**WORK TO COMPLETE:**
Extract all lines that hold "computer" from the records below.

Stored records:
____

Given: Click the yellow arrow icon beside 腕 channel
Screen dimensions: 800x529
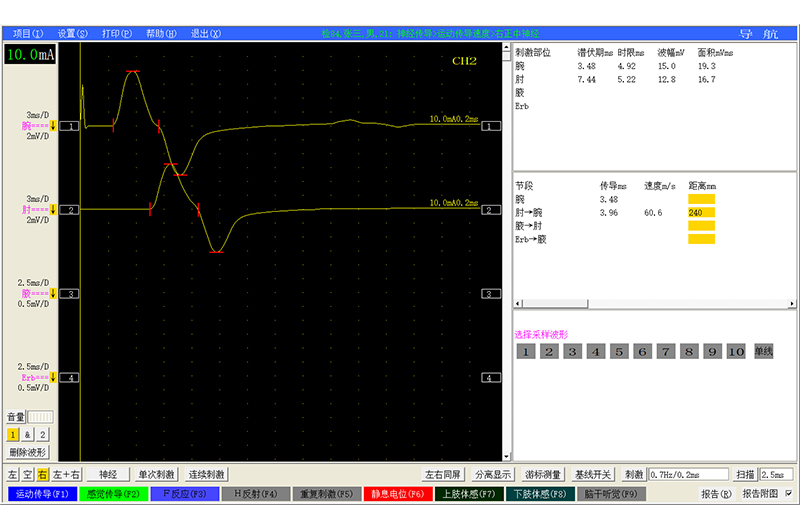Looking at the screenshot, I should (x=53, y=126).
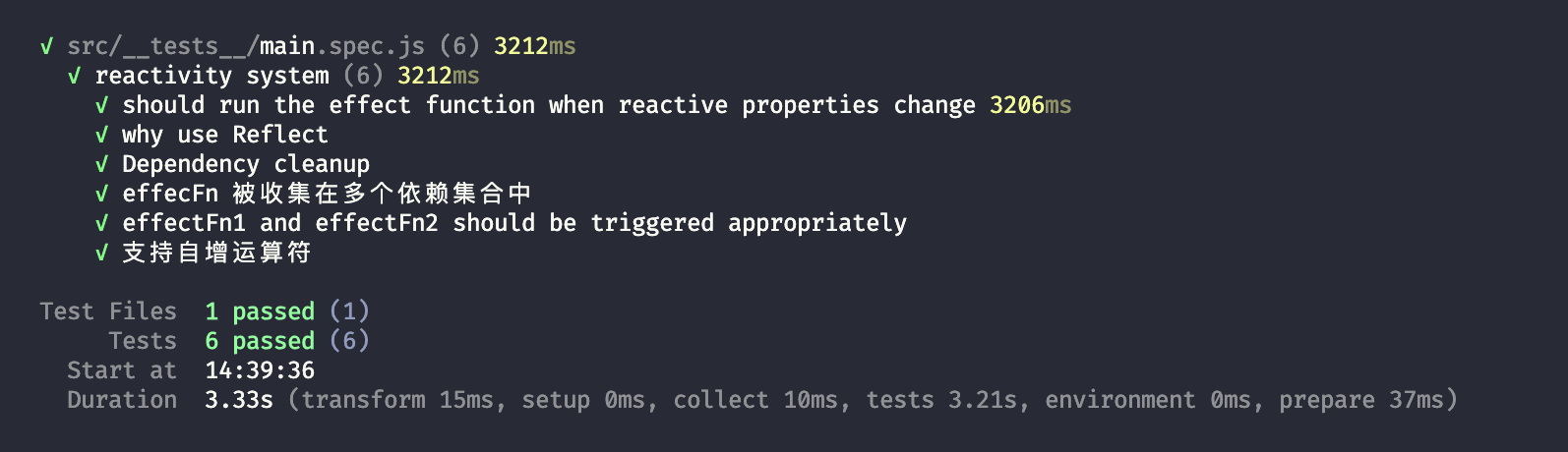1568x452 pixels.
Task: Click the start time 14:39:36
Action: (x=260, y=370)
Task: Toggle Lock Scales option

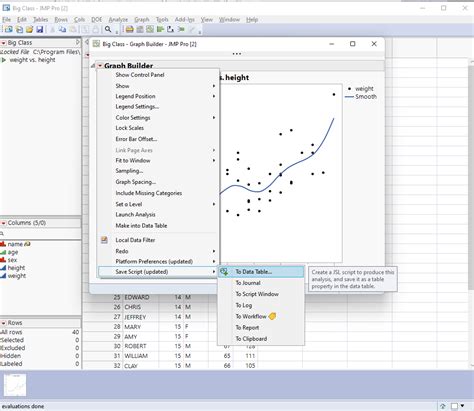Action: (x=130, y=128)
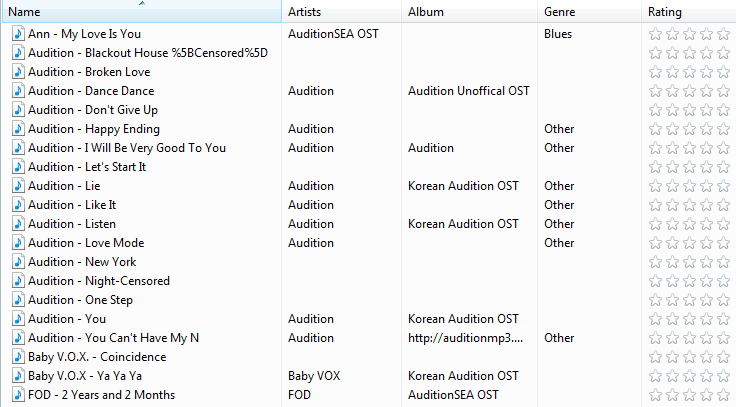The height and width of the screenshot is (407, 736).
Task: Give Audition - You a three star rating
Action: (x=690, y=319)
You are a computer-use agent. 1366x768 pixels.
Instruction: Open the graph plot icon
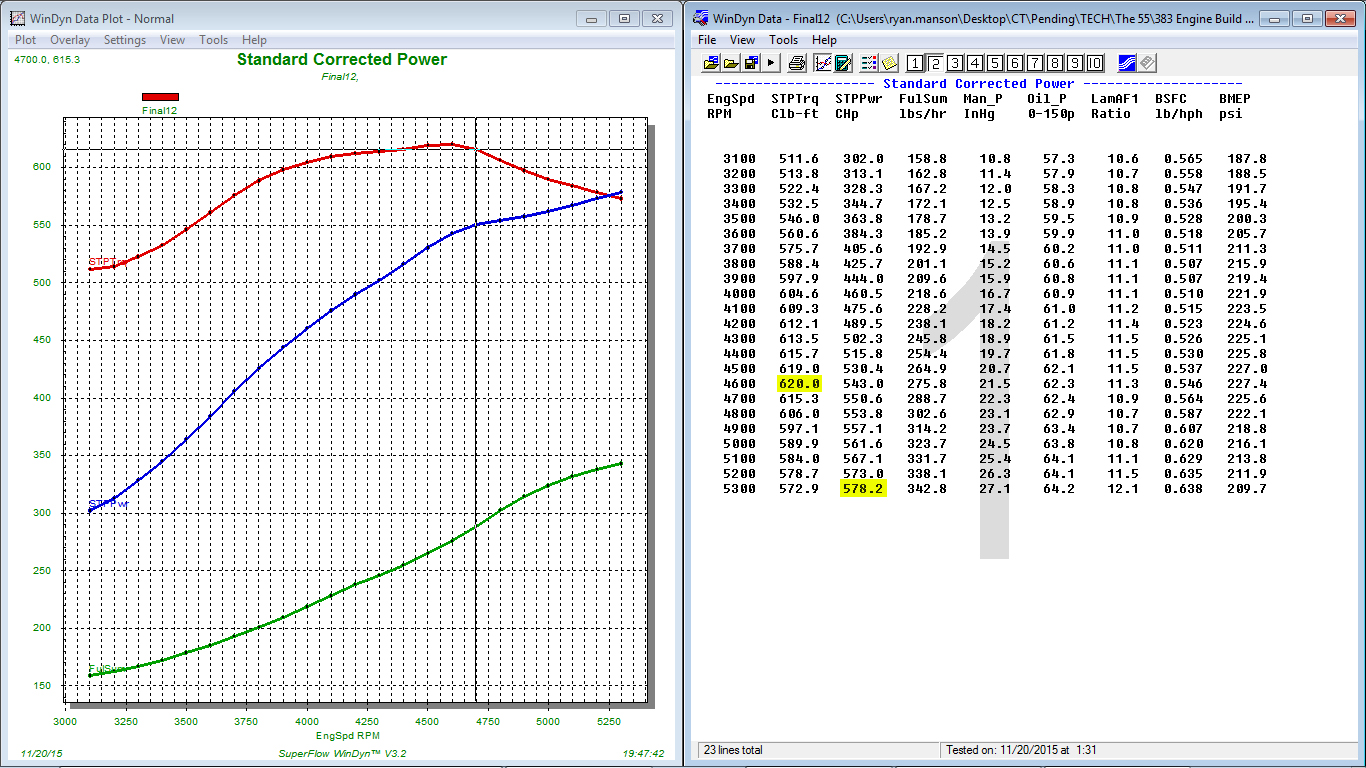823,63
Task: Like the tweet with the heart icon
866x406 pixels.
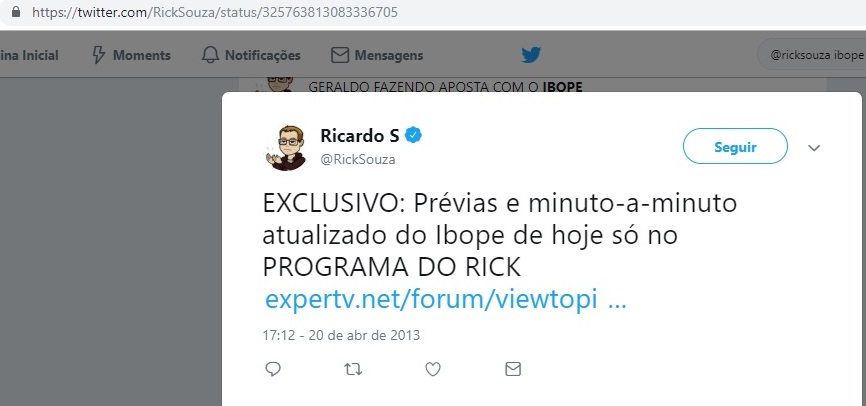Action: [433, 369]
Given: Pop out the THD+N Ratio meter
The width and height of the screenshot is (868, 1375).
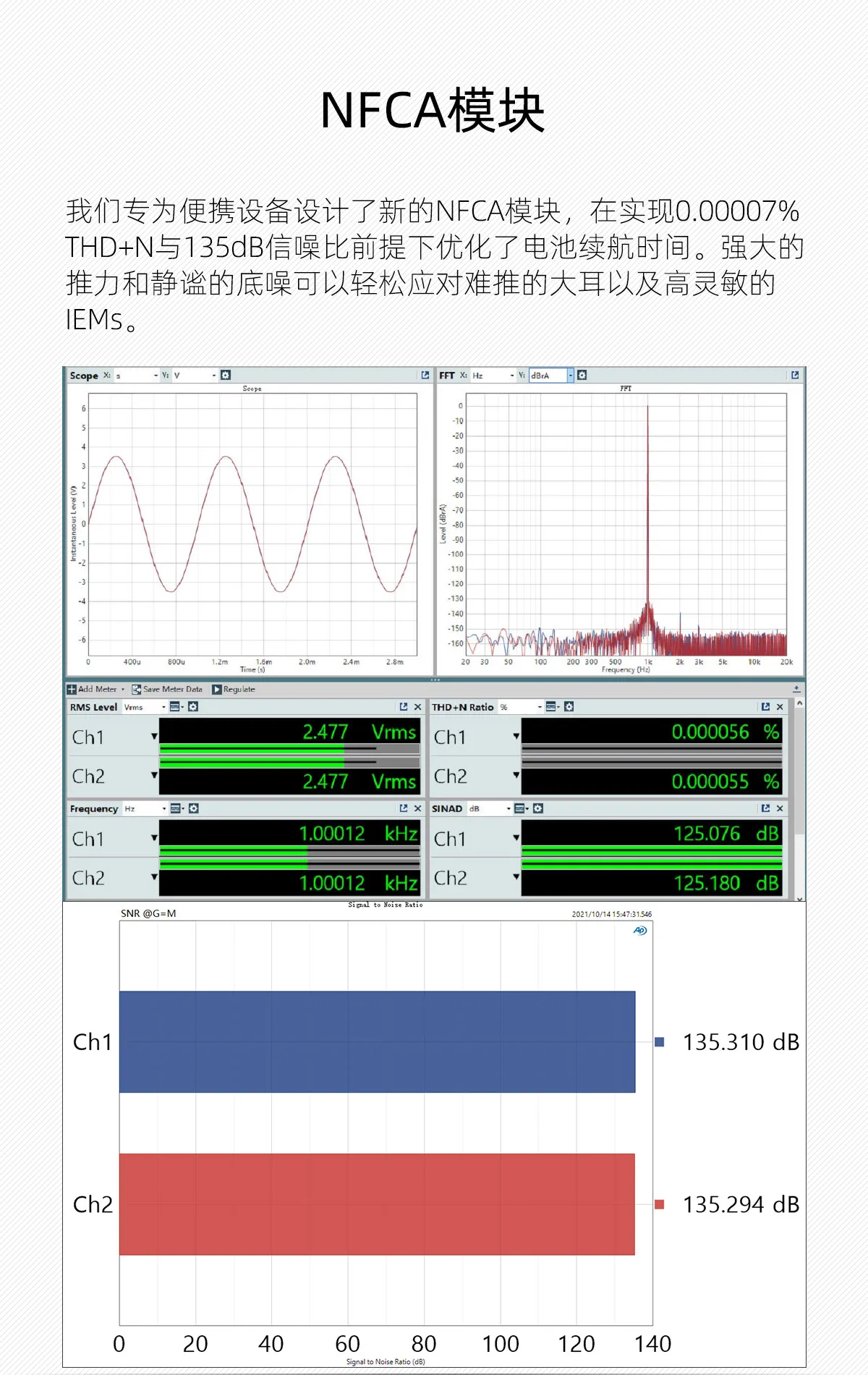Looking at the screenshot, I should (765, 707).
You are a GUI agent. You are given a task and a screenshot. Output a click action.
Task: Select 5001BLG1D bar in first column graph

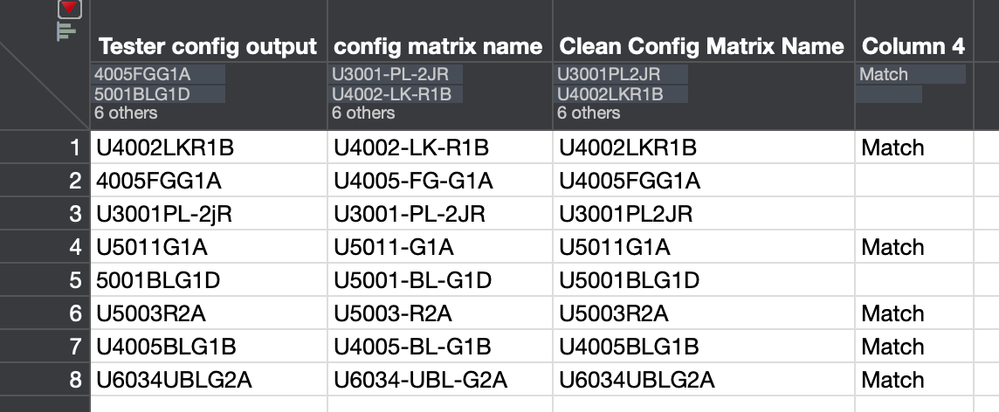click(159, 94)
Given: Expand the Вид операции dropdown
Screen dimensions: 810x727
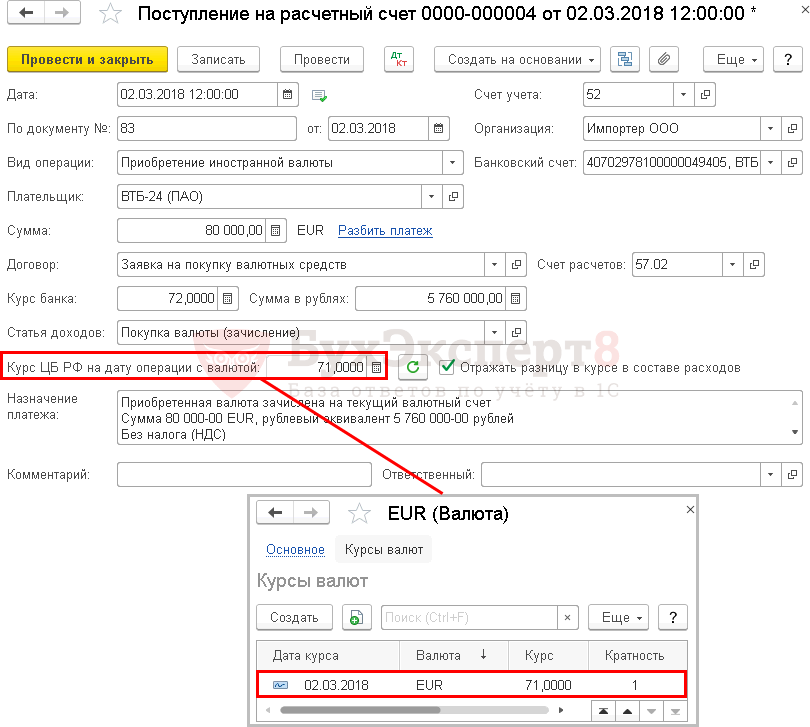Looking at the screenshot, I should [454, 162].
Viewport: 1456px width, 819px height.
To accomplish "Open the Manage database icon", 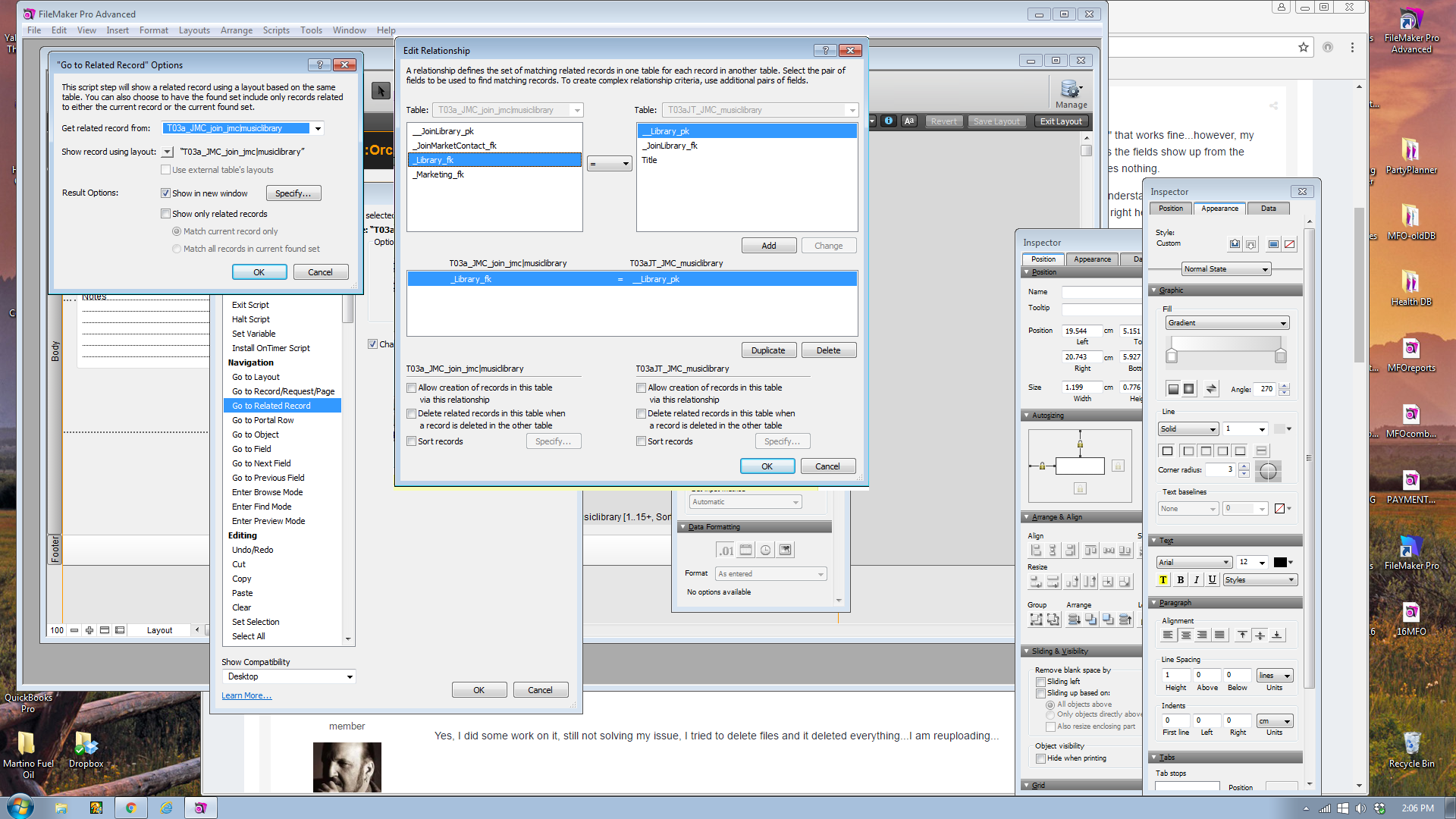I will click(1071, 94).
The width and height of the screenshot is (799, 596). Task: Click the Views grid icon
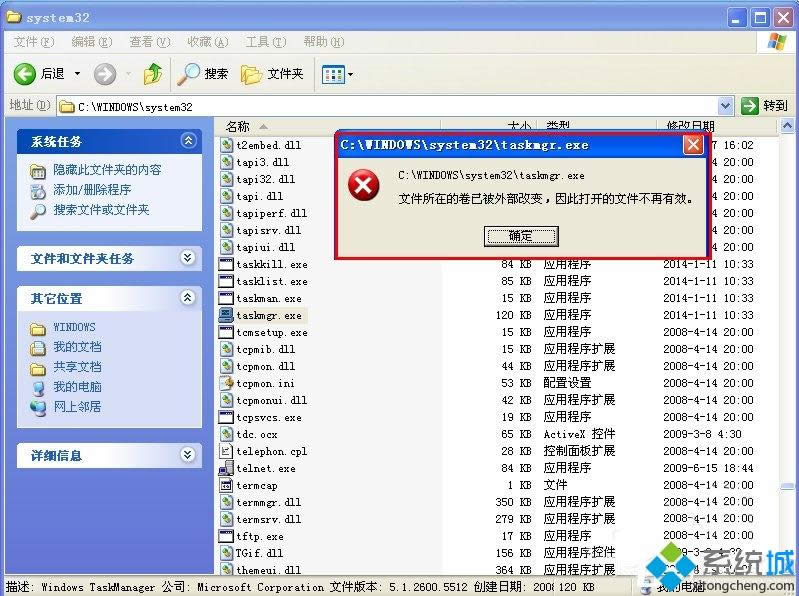point(331,74)
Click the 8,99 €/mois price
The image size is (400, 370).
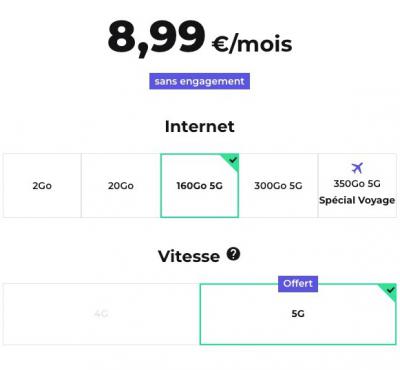(200, 37)
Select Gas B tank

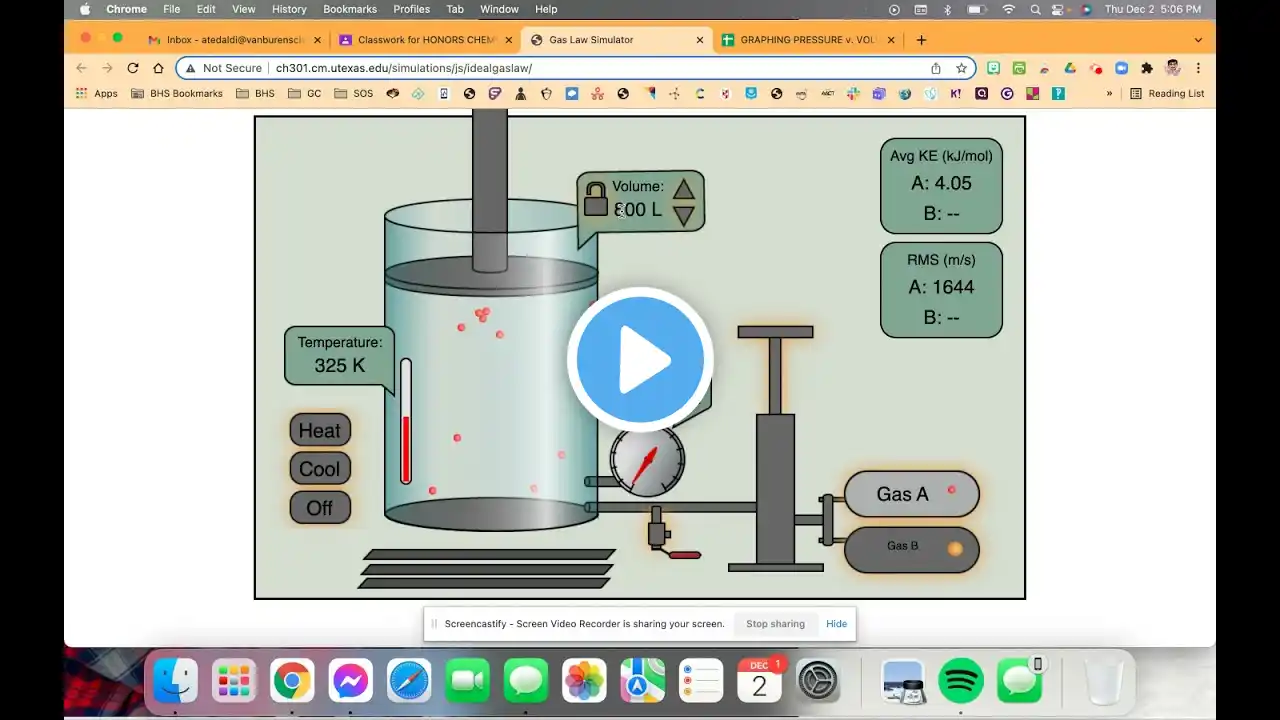coord(911,549)
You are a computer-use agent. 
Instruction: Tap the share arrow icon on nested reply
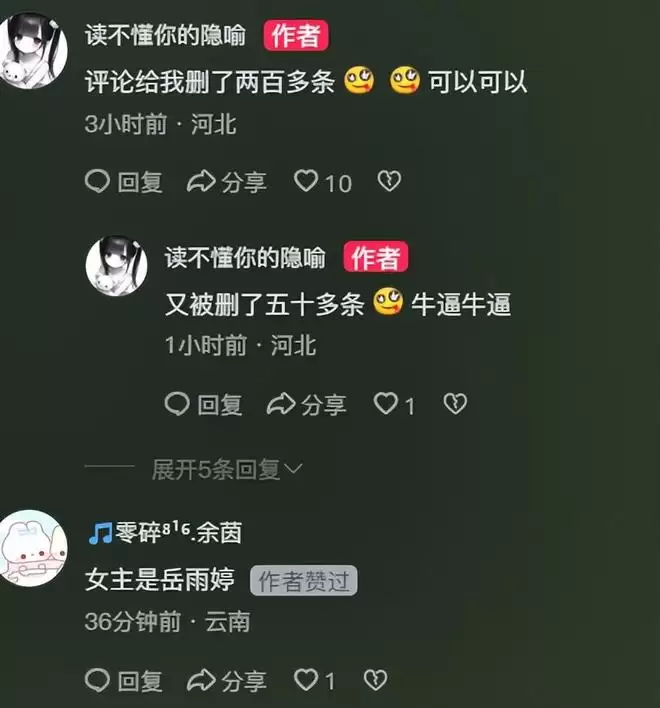pyautogui.click(x=281, y=404)
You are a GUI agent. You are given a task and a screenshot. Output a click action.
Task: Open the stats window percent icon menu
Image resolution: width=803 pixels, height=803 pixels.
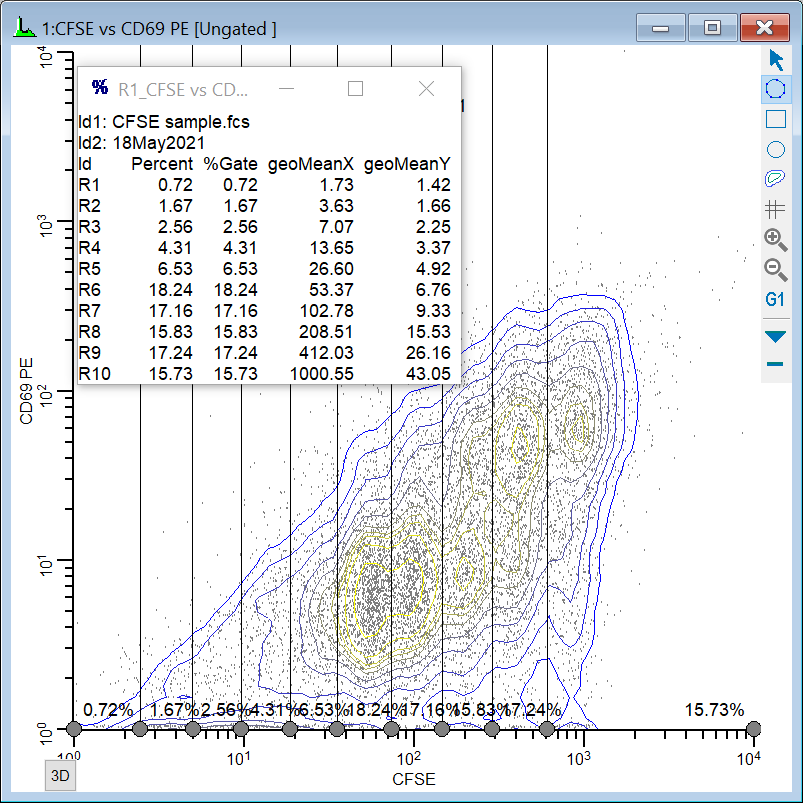[x=99, y=89]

____

**RESPONSE BELOW:**
You are a computer-use agent. 1366x768 pixels.
You are a computer-use agent. 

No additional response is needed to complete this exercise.